### [Assignment]
Please identify every line in the records below that contains the word "should" and copy each one. Case counts.

╭──

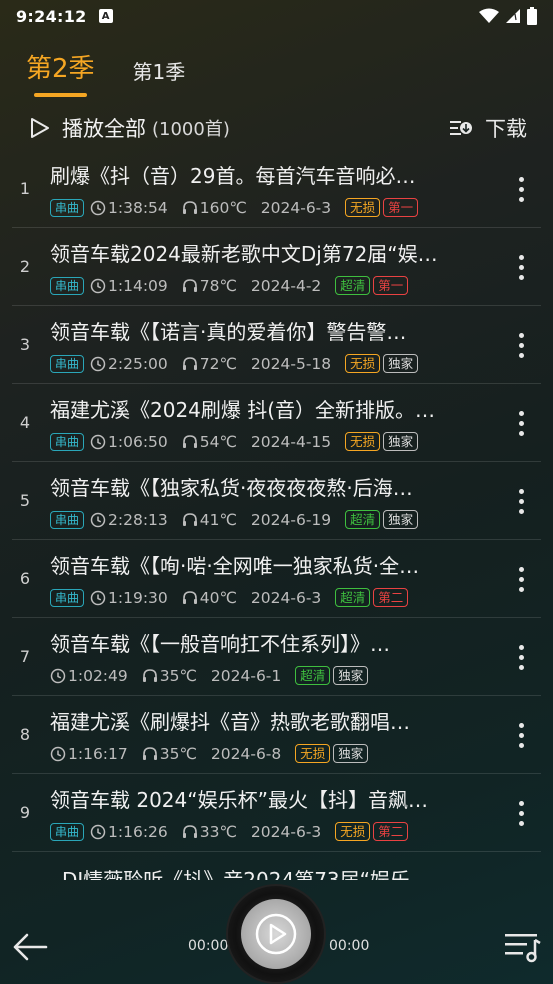 The image size is (553, 984). Describe the element at coordinates (461, 128) in the screenshot. I see `download-list-icon` at that location.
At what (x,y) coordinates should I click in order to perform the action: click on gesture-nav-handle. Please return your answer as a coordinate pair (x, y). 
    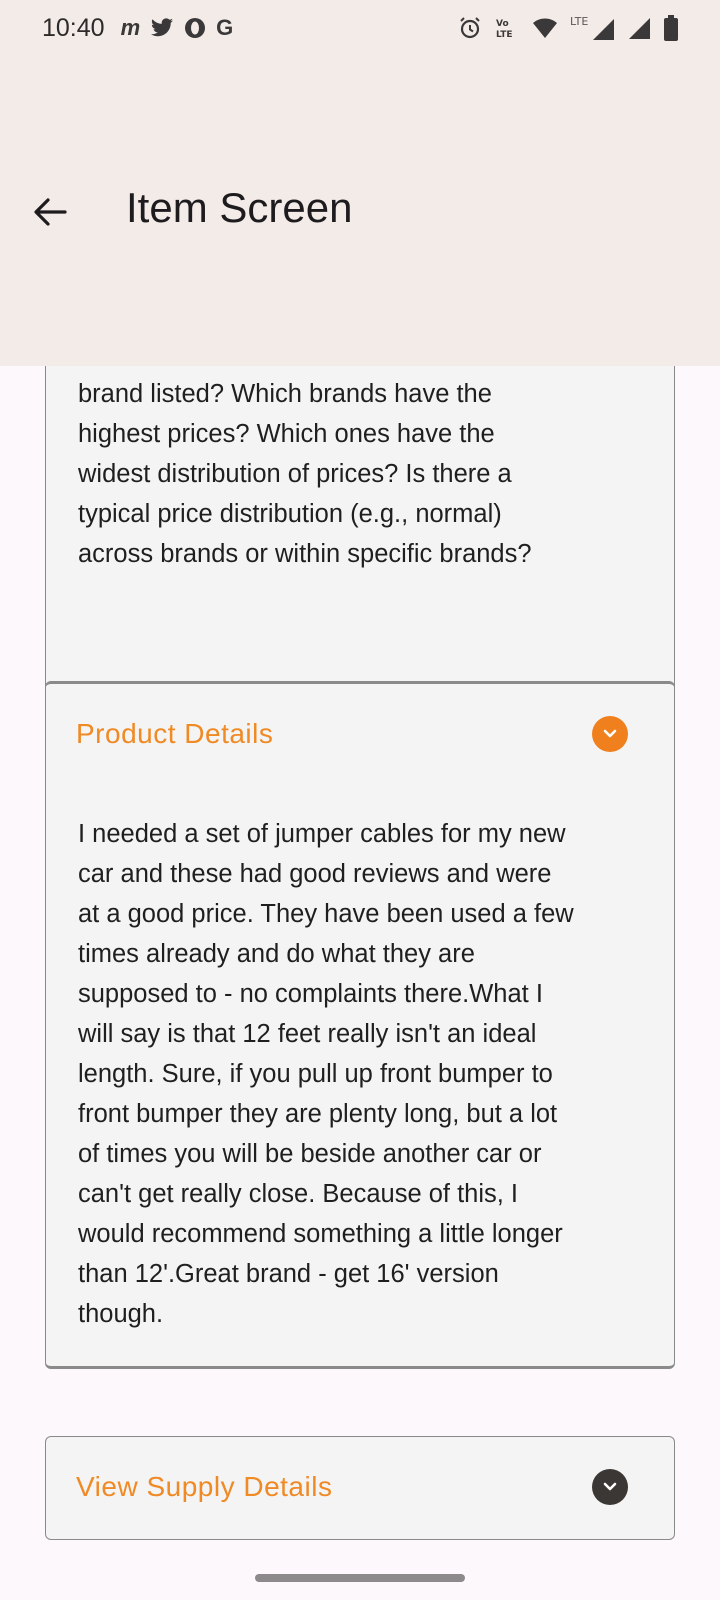
    Looking at the image, I should click on (360, 1578).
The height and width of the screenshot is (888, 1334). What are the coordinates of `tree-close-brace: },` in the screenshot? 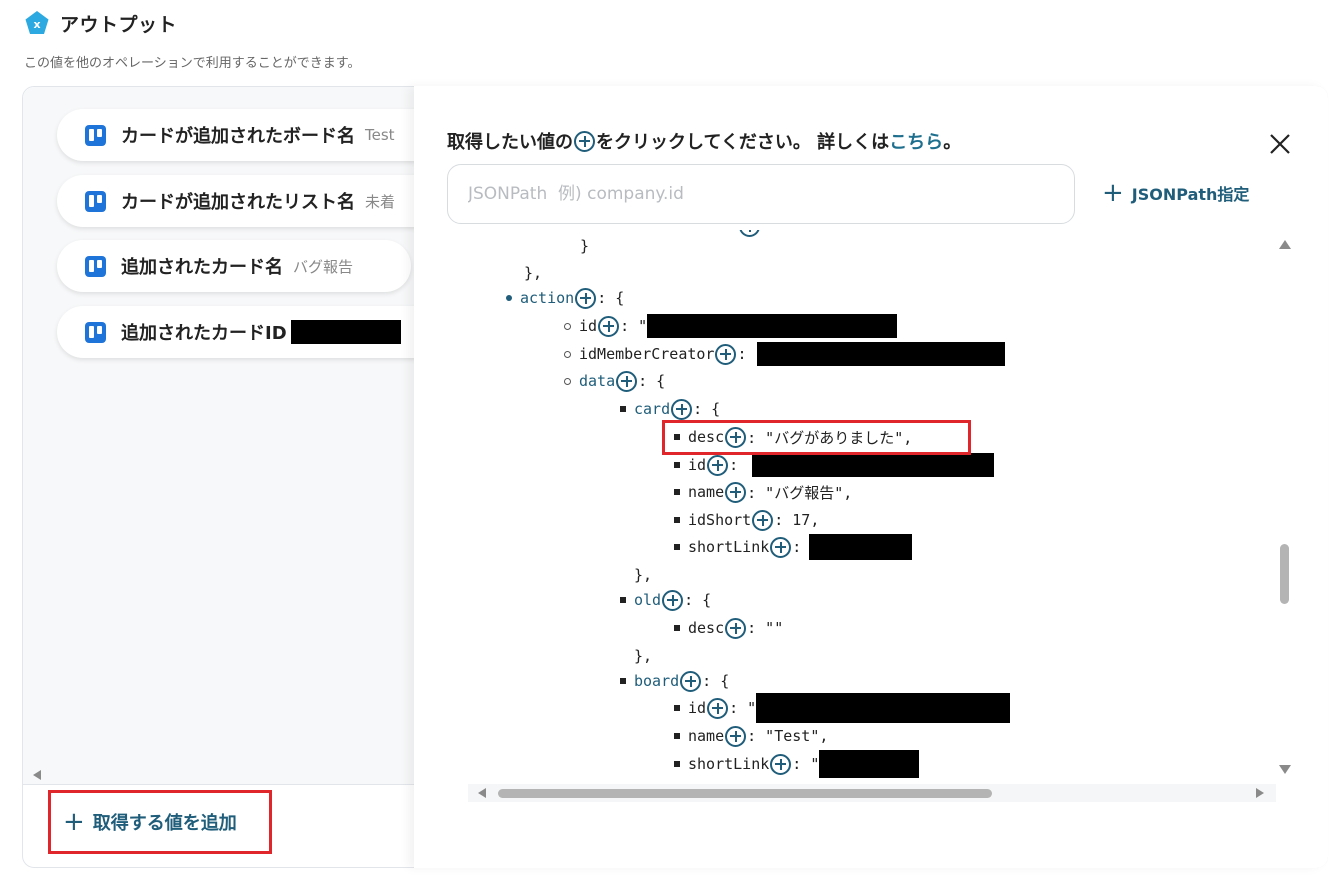 It's located at (644, 575).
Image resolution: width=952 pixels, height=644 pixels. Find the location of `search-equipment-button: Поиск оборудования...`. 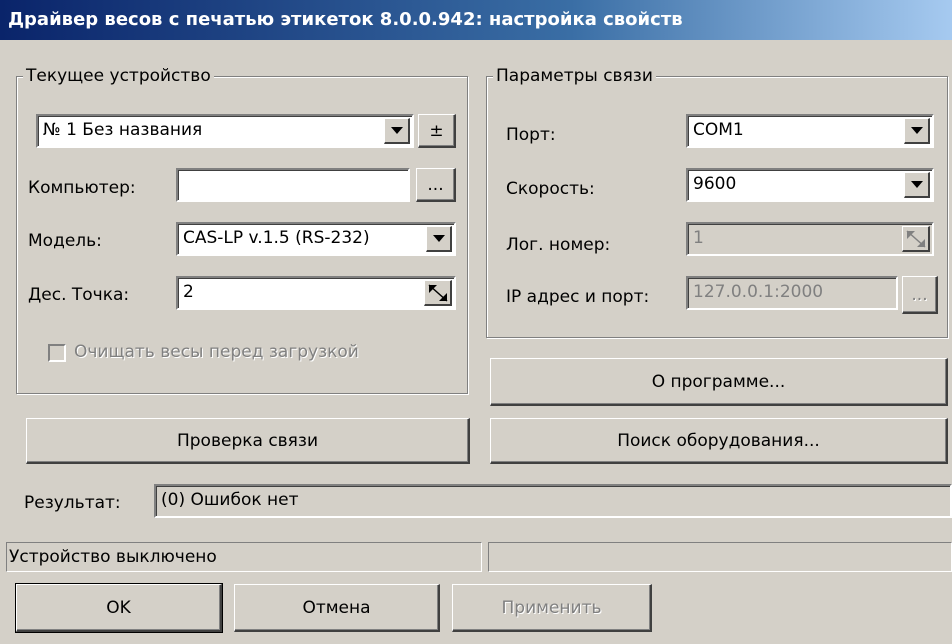

search-equipment-button: Поиск оборудования... is located at coordinates (719, 441).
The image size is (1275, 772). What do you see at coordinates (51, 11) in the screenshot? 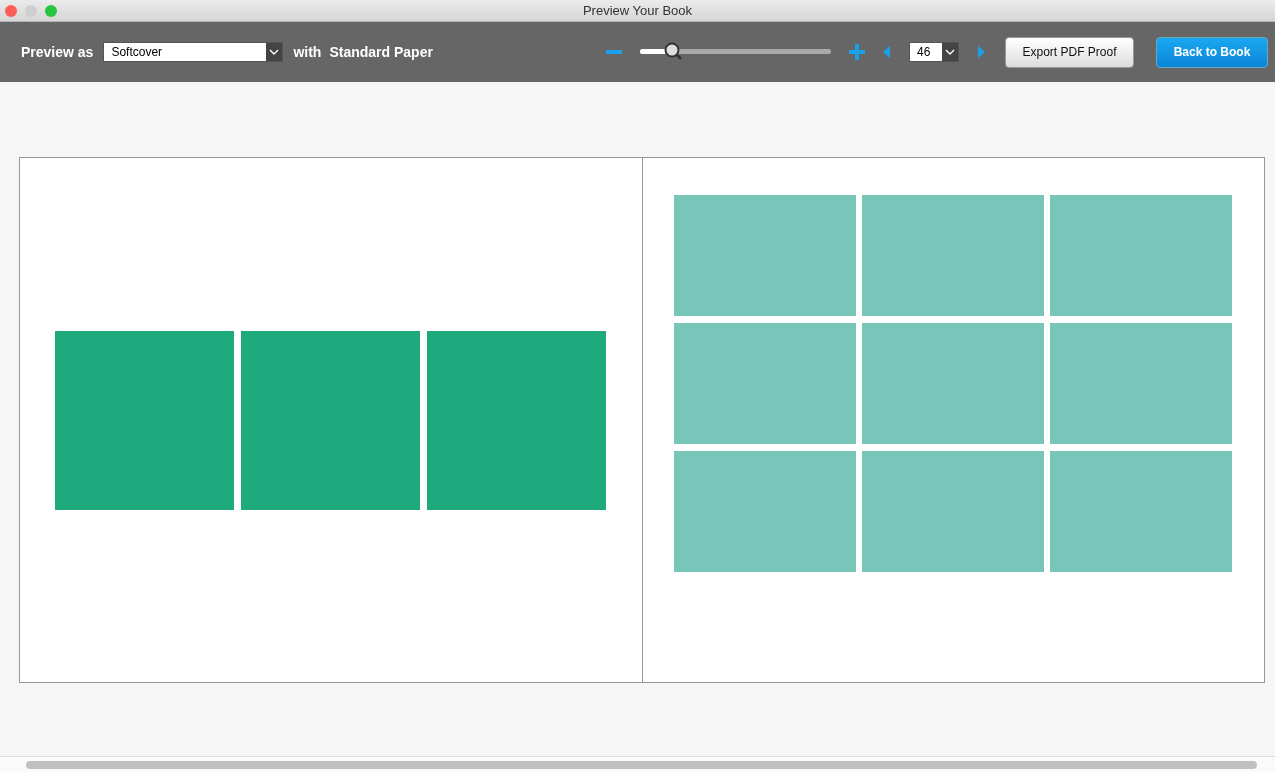
I see `zoom-button` at bounding box center [51, 11].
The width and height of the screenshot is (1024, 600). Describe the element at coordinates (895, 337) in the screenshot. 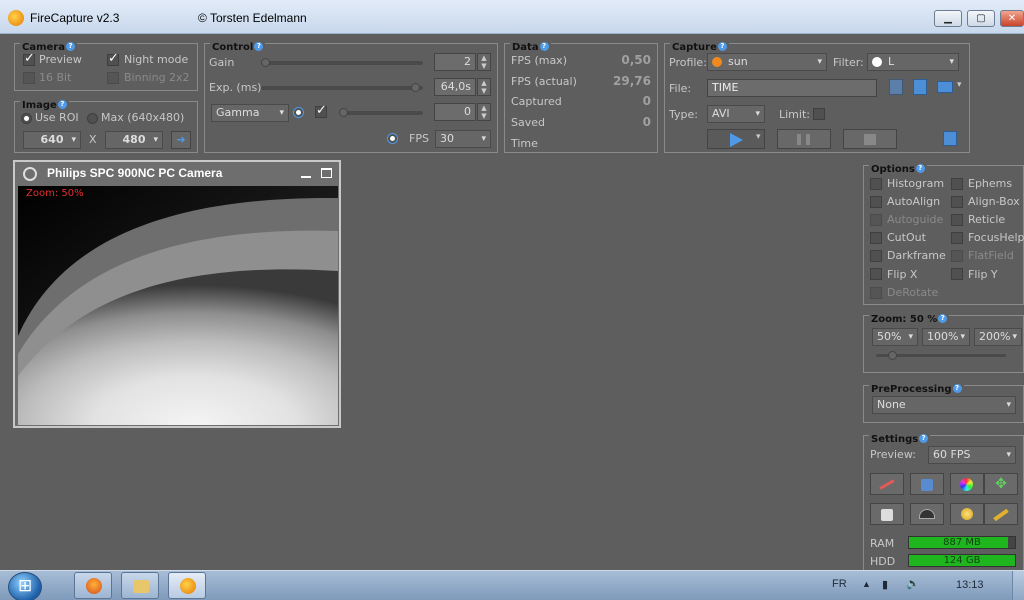

I see `zoom-50-button: 50% ▾` at that location.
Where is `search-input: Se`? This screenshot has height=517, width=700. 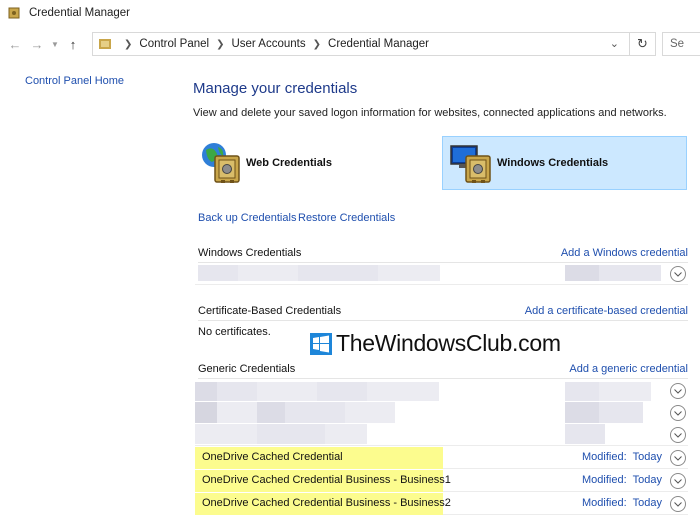 search-input: Se is located at coordinates (681, 44).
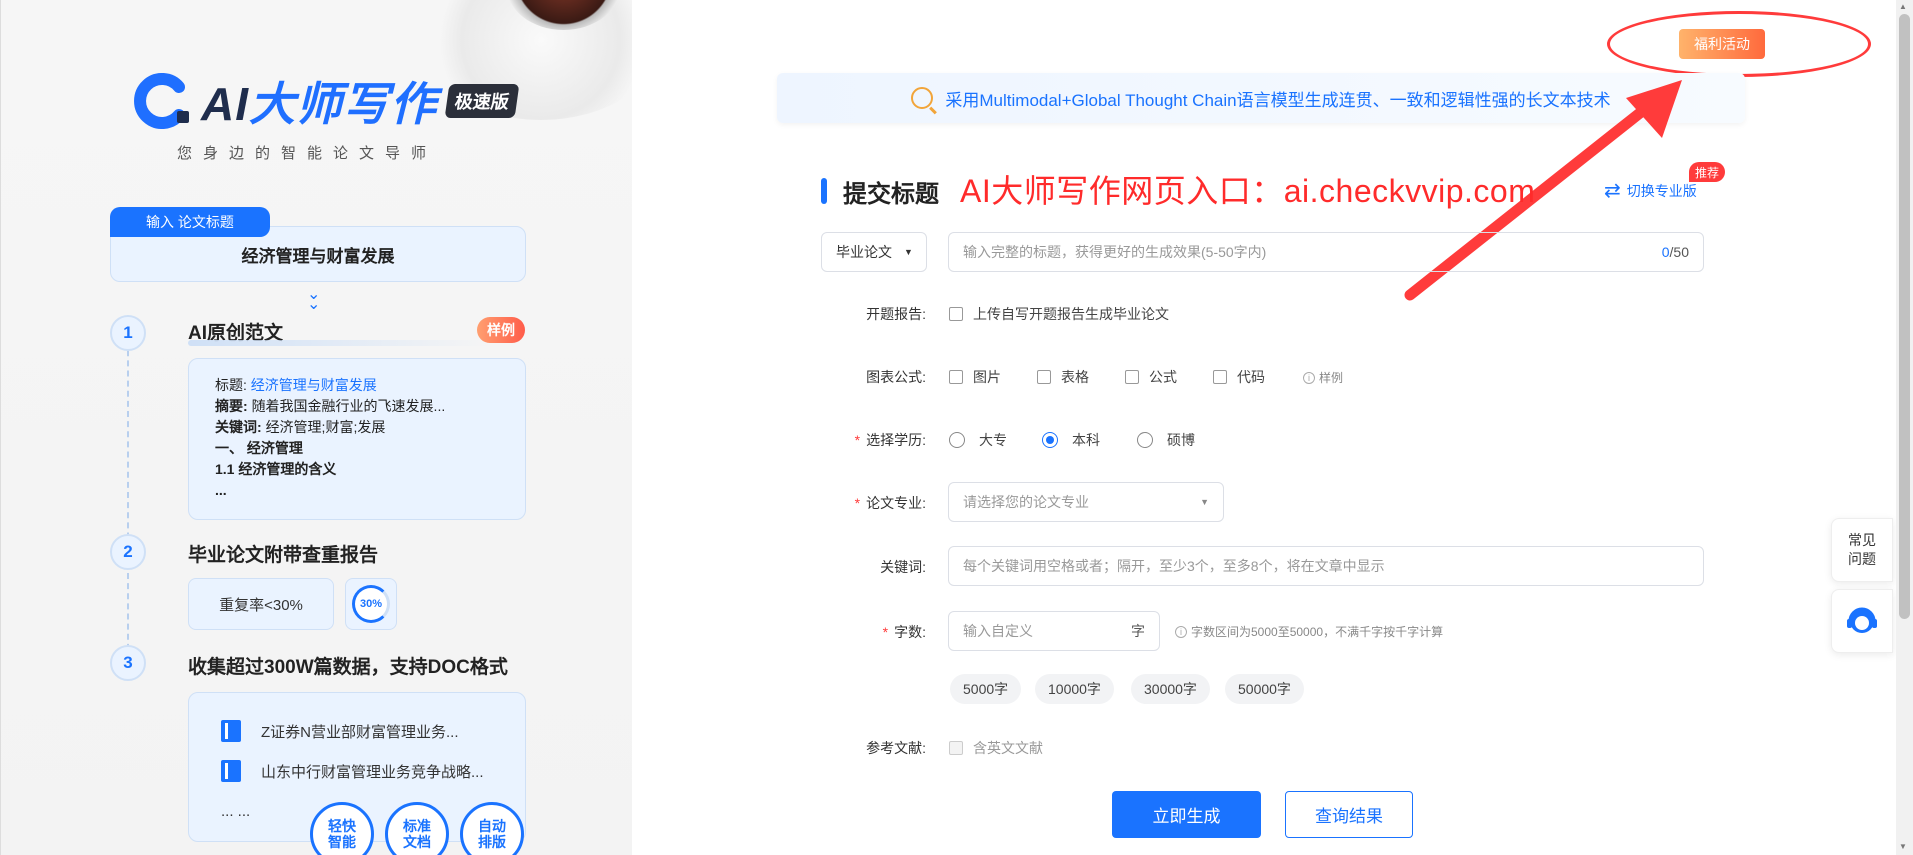 Image resolution: width=1913 pixels, height=855 pixels. Describe the element at coordinates (128, 495) in the screenshot. I see `steps-connector` at that location.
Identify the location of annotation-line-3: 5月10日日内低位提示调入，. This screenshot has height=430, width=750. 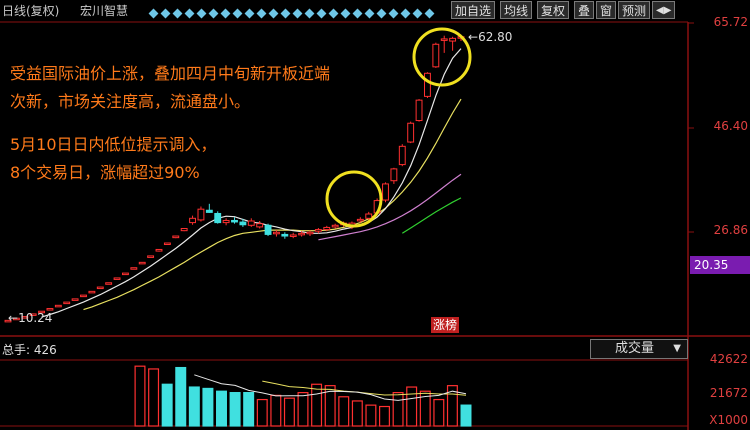
(114, 144).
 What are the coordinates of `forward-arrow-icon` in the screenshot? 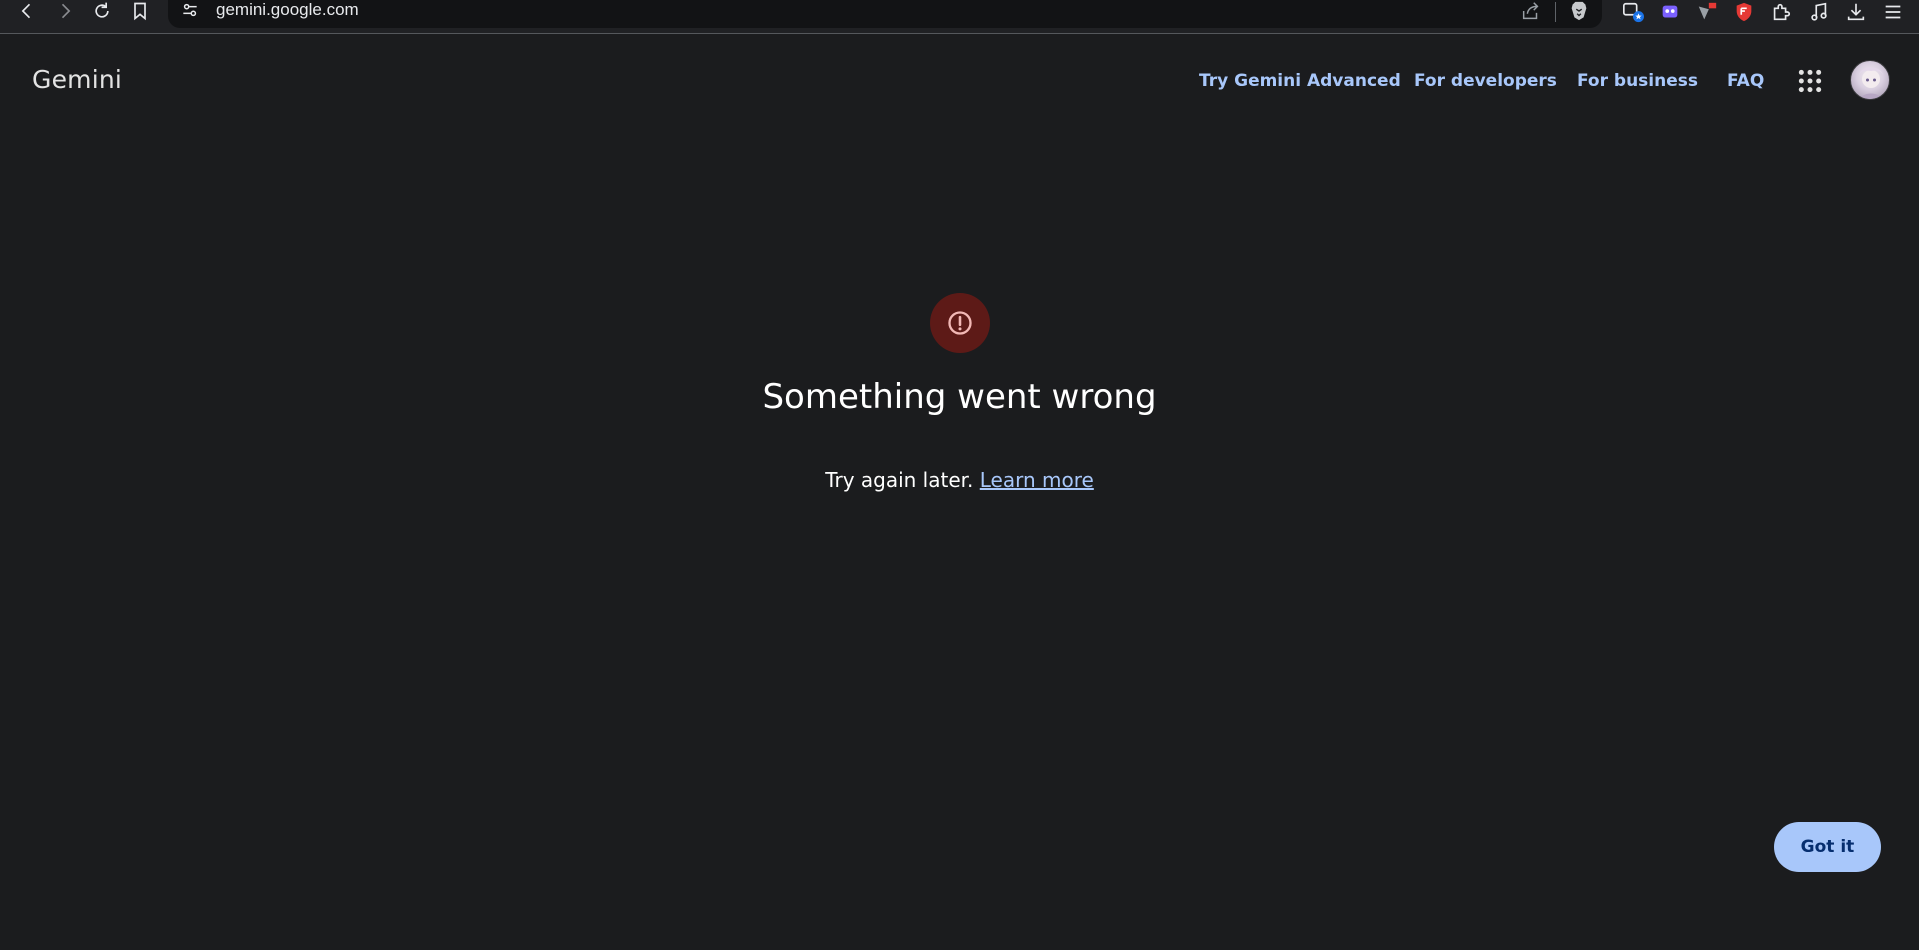 It's located at (66, 11).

╰──

### [Result of this task]
At what (x,y) coordinates should I click in order to perform the action: click on gesture-nav-handle. Please return your answer as a coordinate pair (x, y). 
    Looking at the image, I should click on (360, 1578).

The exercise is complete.